Passons aux commentaires patristiques sur la création des végétaux, et commençons comme cela est devenu notre habitude par Saint Jean Chrysostome. « Et Dieu dit : Que la terre produise les plantes verdoyantes avec leur semence, et les arbres avec des fruits qui, chacun selon son espèce, renferment en eux-mêmes leur semence, pour se reproduire sur la terre. Et il fut fait ainsi. Que signifient ces derniers mots : “ Et il fut fait ainsi? “ Ils nous apprennent qu’à l’ordre du Seigneur, la terre se hâta d’épancher ses productions et de faire éclore le germe de toutes les plantes. La terre produisit donc, dit Moïse, des plantes qui portaient leur graine suivant leur espèce, et des arbres fruitiers qui renfermaient leur semence en eux-mêmes, chacun suivant son espèce. Et qui n’admirerait ici, mon cher frère, comment la parole divine a tout opéré sur la terre? Et en effet, il n’y avait point encore d’homme qui la cultivât et qui, pour la couvrir de sillons, pliât le bœuf au joug de la charrue; mais elle entendit le commandement du Seigneur et soudain produisit les plantes et les arbres. D’où nous apprenons qu’aujourd’hui encore, ce sont bien moins les soins, les travaux et les fatigues du laboureur qui fertilisent la terre, que les ordres que le Seigneur lui intima dès le commencement.

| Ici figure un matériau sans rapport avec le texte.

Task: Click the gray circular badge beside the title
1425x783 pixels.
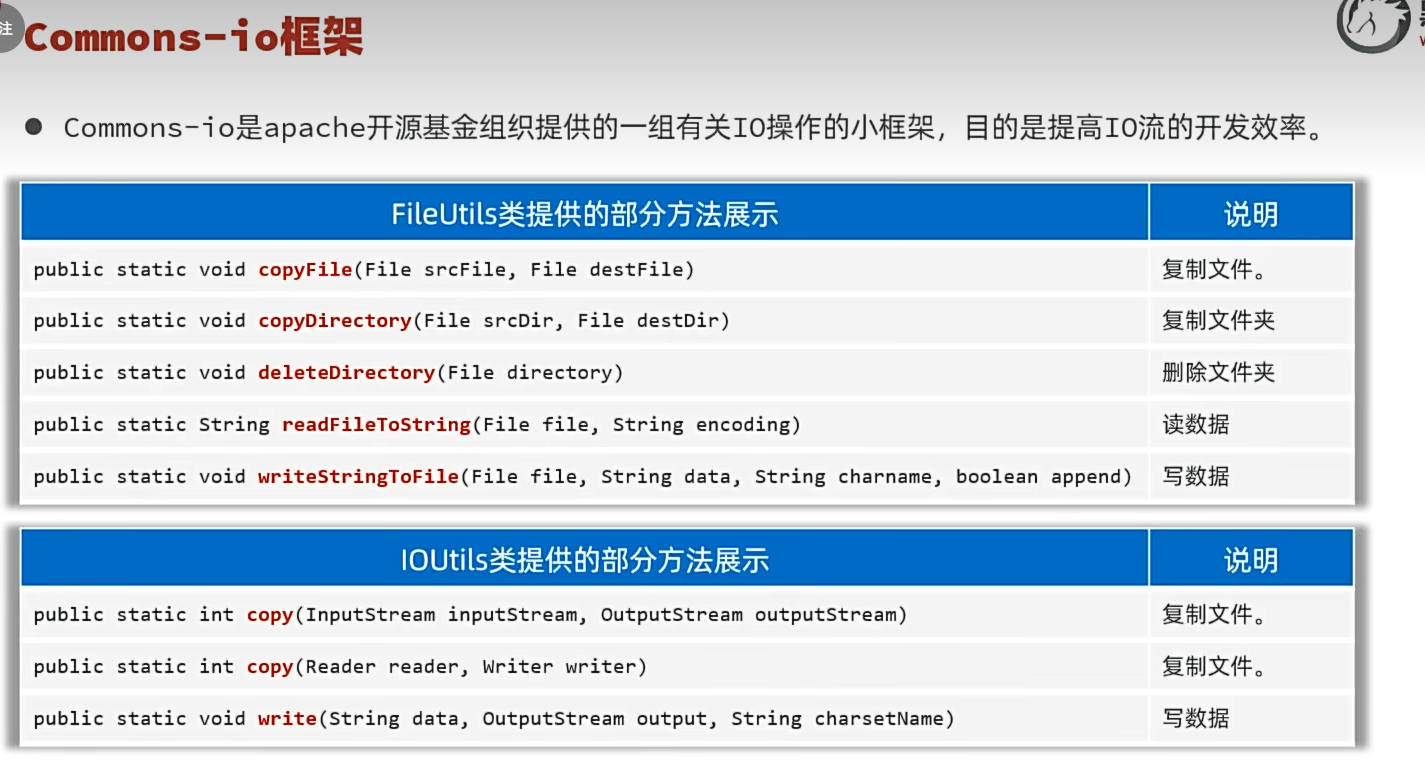Action: point(7,27)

Au reste, l’Écriture, pour rendre d’avance l’ingratitude des hommes vraiment inexcusable, nous révèle avec soin l’ordre et la suite des œuvres de la création. Elle veut ainsi réprimer la témérité et l’extravagance de ceux qui nous donnent leurs rêveries pour des réalités, et qui soutiennent que la coopération du soleil était nécessaire à la production des plantes et des fruits. D’autres attribuent ces effets à l’influence des astres; mais l’Esprit-Saint nous enseigne que, bien avant la création du soleil et des astres, la terre, obéissant à la parole divine, avait, sans nul concours étranger, produit d’elle-même les plantes et les arbres; il lui avait suffi d’entendre cette parole : Que la terre produise les plantes verdoyantes. Suivons donc les traces de la sainte Écriture, et condamnons hautement ceux qui s’élèvent contre ses divins enseignements. Quoique les hommes cultivent la terre, et, à l’aide d’animaux domestiques, s’appliquent à l’agriculture; quoique les saisons leur soient favorables et que tout concoure à satisfaire leurs désirs, si Dieu ne répand sa bénédiction, ils s’épuiseront en d’inutiles travaux. Oui, ni les sueurs, ni les fatigues du laboureur ne deviennent fécondes si le Seigneur, du haut du ciel, n’étend sa main et ne leur donne un heureux accroissement. Mais, qui ne serait ravi d’étonnement et d’admiration en voyant comment cette parole : Que la terre produise des plantes verdoyantes, pénétra jusque dans les profondeurs de la terre et l’émailla comme d’un riche tapis par la variété des fleurs qui en couvrit la surface. Ainsi la terre qui naguère était brute et inculte, se revêtit soudain d’une brillante parure, et rivalisa de beauté avec le firmament. Et en effet, de même que celui-ci devait bientôt resplendir du feu des astres, la terre s’embellissait par la variété des fleurs ; en sorte que le Créateur lui-même loua son propre ouvrage. Et Dieu, dit l’Écriture, vit que cela était bon. »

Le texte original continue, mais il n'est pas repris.